-- Source document follows --

Ok. So, you're reasoning on the assumption that the user and her system 
enginer are both incompetent, that the software being used cannot be trusted
and that a virus is potentially already active on the user's system.

Without belaboring whether the word "incompetent" is appropriate (I
think it is), what is the difference between that hypothetical and
the current real world?  Almost all of the bazillions of flavors of
Microsoft virus are based on that same Holy Name of User Friendliness.
No competently designed or implemented system since at least a decade
before those three guys hacked that BASIC interpretor in about 1973
has had the design holes that infest--uh--enhance the user's experience
of all flavors of Windows as installed by default through at least
Windows 98 SE and Window NT 4.0+service pack 6.

-- Source document concluded --

What to work on:
**a)** Summarize the post in two sentences.
**b)** Answer these questions from the post:
(i) According to the post, what are almost all of the Microsoft viruses based on?
(ii) What year does the post give for the BASIC interpreter hack?
(iii) Which two Windows versions does the post name as the latest default installs it criticizes?
**c)** Resume the post about Windows design holes and viruses from where it stops.

-- Data under study follows --

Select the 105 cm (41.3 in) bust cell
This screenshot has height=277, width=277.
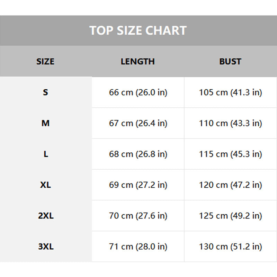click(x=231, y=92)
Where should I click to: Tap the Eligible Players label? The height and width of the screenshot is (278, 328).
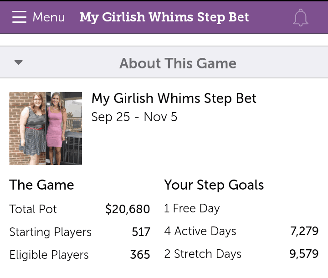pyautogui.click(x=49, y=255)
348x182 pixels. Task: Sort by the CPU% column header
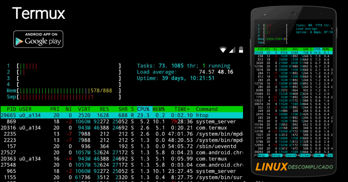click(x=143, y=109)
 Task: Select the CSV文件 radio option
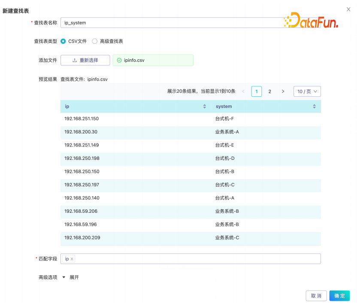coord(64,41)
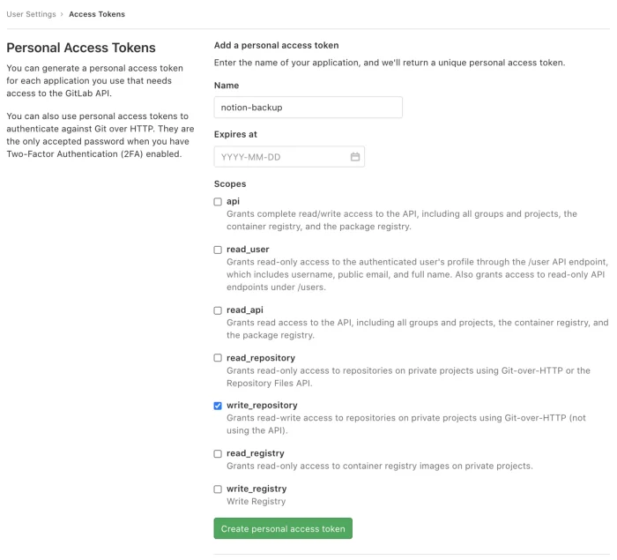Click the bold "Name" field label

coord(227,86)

-- Data under study concluded --
-- Data under study follows --

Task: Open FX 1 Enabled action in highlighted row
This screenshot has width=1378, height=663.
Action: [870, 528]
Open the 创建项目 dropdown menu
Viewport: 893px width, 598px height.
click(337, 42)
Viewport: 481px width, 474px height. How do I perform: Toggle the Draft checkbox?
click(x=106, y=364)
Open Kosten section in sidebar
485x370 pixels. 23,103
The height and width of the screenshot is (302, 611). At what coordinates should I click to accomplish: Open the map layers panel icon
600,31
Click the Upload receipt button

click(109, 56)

-- Data under study concluded --

Exercise results:
**a)** The post asks how an assumption that the user and her system engineer are incompetent, that the software can't be trusted, and that a virus may already be active differs from the current real world. It argues that nearly all Microsoft viruses rest on user friendliness, and that Windows as installed by default through Windows 98 SE and Windows NT 4.0 with service pack 6 had design holes that no competently designed or implemented system has had since at least a decade before a BASIC interpreter was hacked in about 1973.

**b)**
(i) The Holy Name of User Friendliness
(ii) About 1973
(iii) Windows 98 SE and Windows NT 4.0 with service pack 6

**c)**
I meant that these were my requirements for a reliable system. But, unless I
were to be provided with all the sources and took the time to carefully analyze
them, I would, in the end, still be relying on somebody else's "promise" that
the software doesn't do anything stupid with my private key.....

Do you momentarily cringe when you give your car keys to a mechanic or
parking attendant?  Do you give your house keys to every stranger who
expresses an interest in cleaning your drapes or checking your closets
for snipes?  How can one not expect to need to perform similar due
diligence with the keys to your data?